WORK INSTRUCTIONS: Two lines mark the range in the entries below: the one holding "You are a GUI" and the one holding "727x613 pixels.". Set down those two and all lines between them, exactly.

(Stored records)
Segment Open
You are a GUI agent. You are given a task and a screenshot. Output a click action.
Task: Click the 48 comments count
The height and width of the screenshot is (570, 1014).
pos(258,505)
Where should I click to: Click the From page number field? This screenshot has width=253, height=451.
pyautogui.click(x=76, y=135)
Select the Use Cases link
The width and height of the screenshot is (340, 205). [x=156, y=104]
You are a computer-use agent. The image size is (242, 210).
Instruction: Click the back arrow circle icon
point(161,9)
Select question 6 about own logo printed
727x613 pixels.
Segment Closed
Segment Open
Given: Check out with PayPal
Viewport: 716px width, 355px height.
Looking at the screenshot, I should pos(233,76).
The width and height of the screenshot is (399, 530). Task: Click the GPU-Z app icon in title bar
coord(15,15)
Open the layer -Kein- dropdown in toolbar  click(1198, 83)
Segment Closed
Segment Open
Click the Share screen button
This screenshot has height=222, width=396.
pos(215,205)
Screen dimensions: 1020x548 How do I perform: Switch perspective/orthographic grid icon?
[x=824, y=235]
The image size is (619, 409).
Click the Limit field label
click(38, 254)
Segment Closed
EXPECTED ANSWER:
You are a GUI agent. You are given a task and a screenshot. Output a click action.
Task: Click the 48 comments count
The height and width of the screenshot is (570, 1014).
pos(258,505)
Where should I click to: Click the From page number field? This screenshot has width=253, height=451.
pyautogui.click(x=76, y=135)
Select the Use Cases link
The width and height of the screenshot is (340, 205). [x=156, y=104]
You are a computer-use agent. The image size is (242, 210).
Instruction: Click the back arrow circle icon
point(161,9)
Select question 6 about own logo printed
727x613 pixels.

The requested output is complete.